## YOUR ASSIGNMENT:
Find "Search (834, 26)" in the records that follow; print that line and each subsequent line through the last one, verbatim and with nothing added.

## RECORDS PROVIDED:
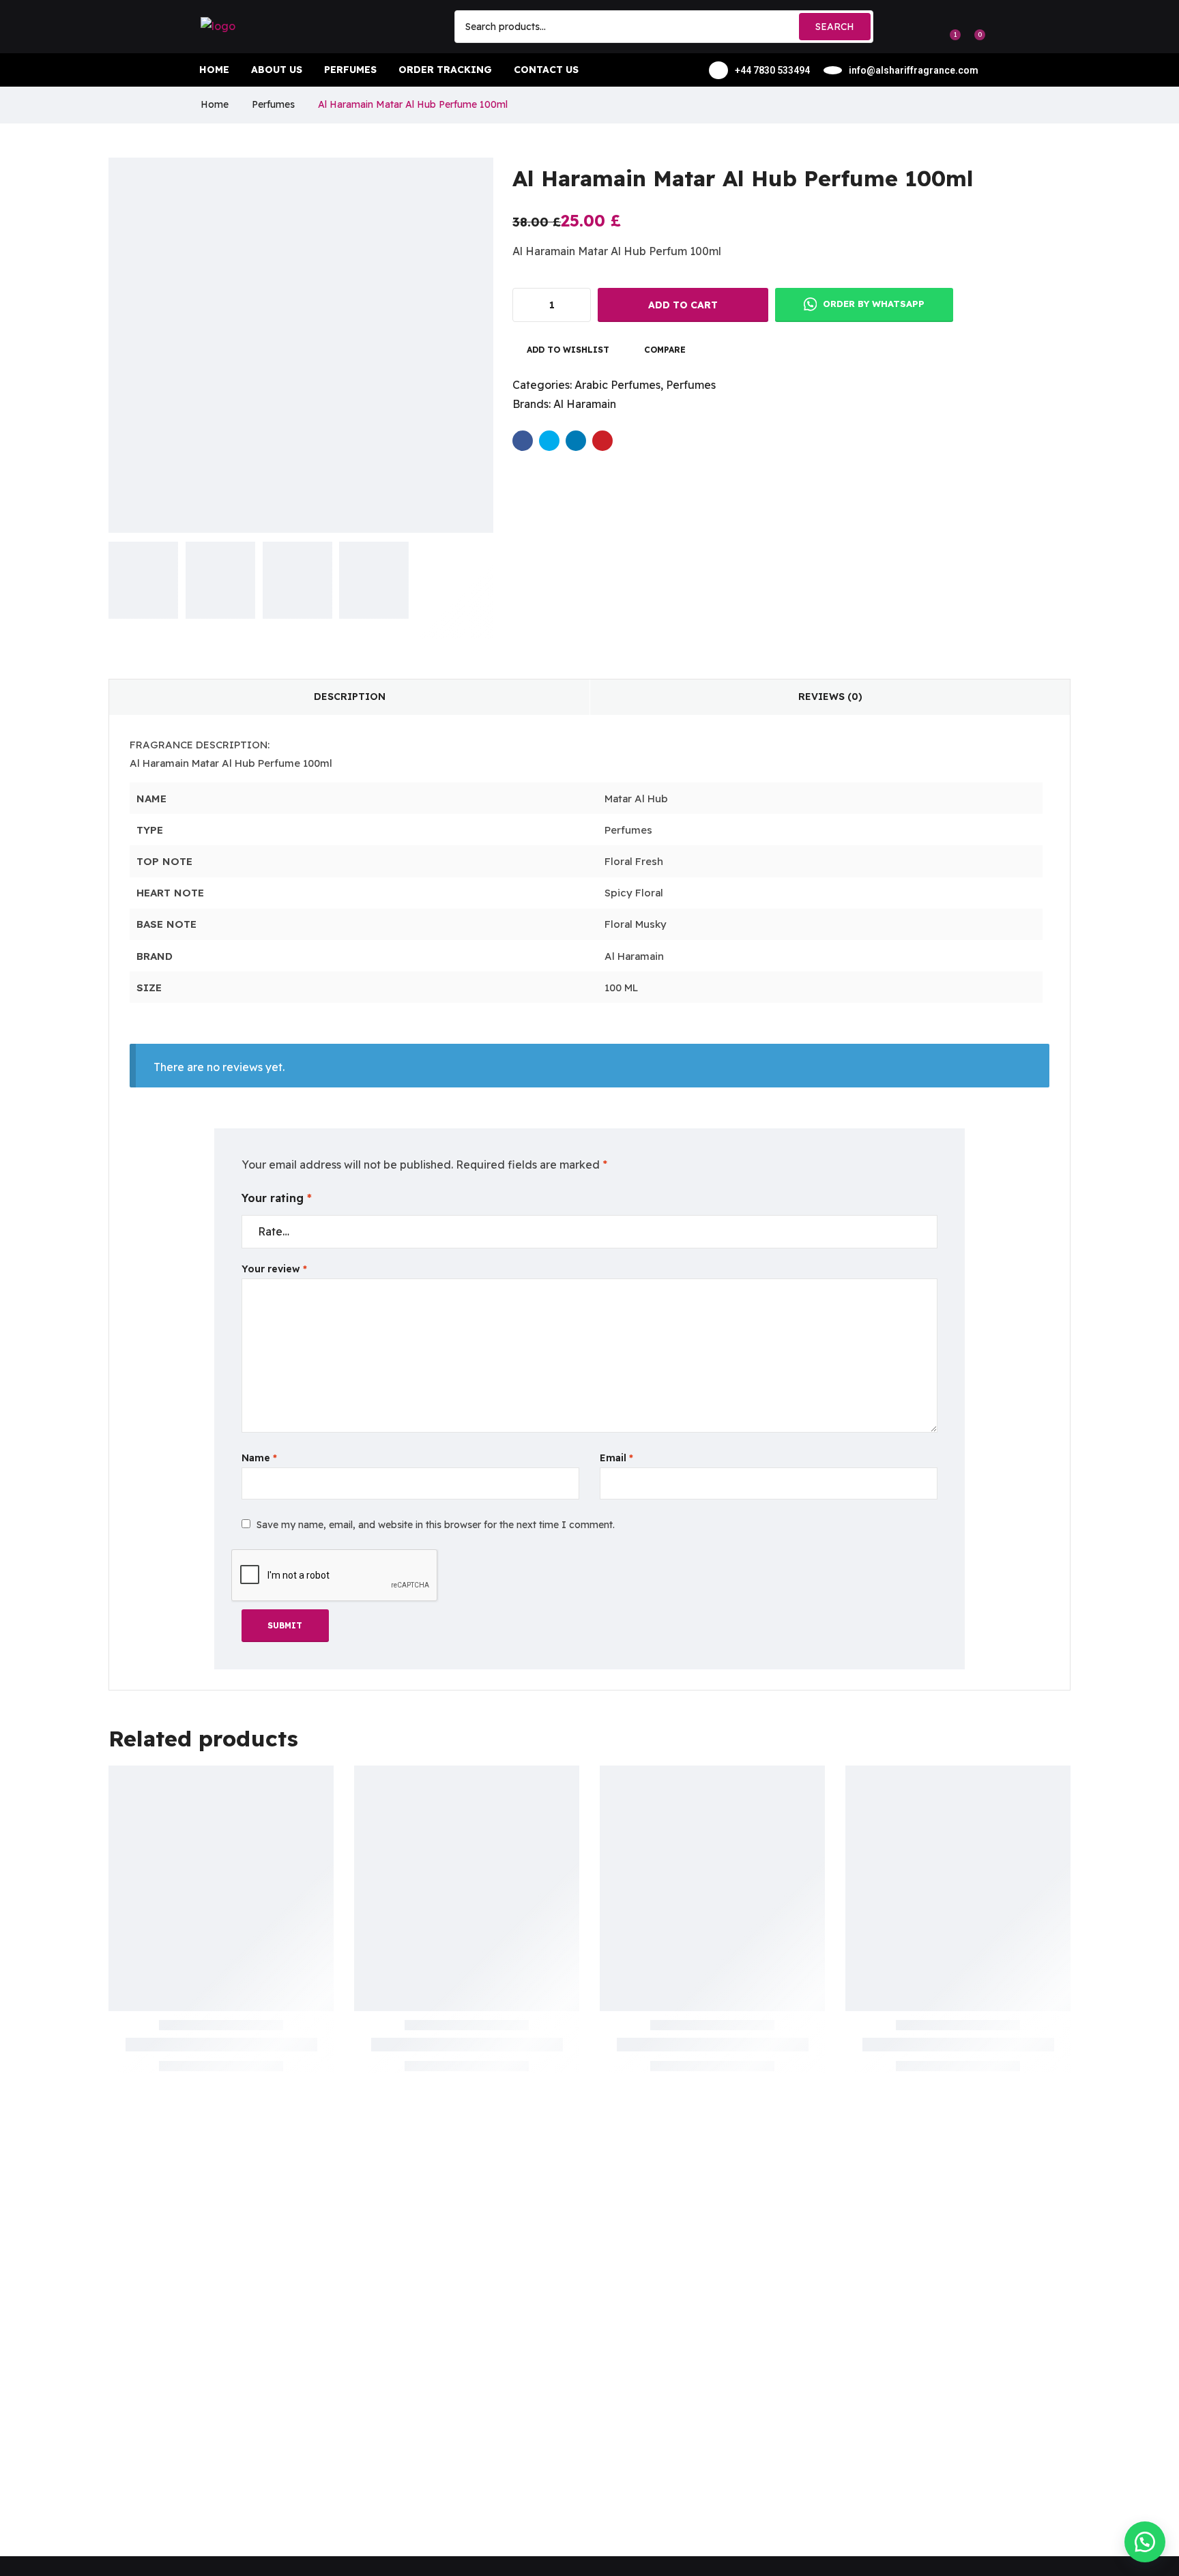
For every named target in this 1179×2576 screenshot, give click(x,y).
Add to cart (683, 305)
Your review (274, 1269)
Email (616, 1458)
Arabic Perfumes (617, 385)
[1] (948, 26)
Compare (665, 350)
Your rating (277, 1198)
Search (834, 26)
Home (215, 104)
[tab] (349, 697)
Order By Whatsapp (872, 303)
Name (259, 1458)
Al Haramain (584, 404)
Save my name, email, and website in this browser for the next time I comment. (436, 1525)
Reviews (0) (830, 696)
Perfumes (273, 104)
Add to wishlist (568, 350)
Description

## REPLY TO THE TASK:
Search (834, 26)
Home (215, 104)
[tab] (349, 697)
Order By Whatsapp (872, 303)
Name (259, 1458)
Al Haramain (584, 404)
Save my name, email, and website in this browser for the next time I comment. (436, 1525)
Reviews (0) (830, 696)
Perfumes (273, 104)
Add to wishlist (568, 350)
Description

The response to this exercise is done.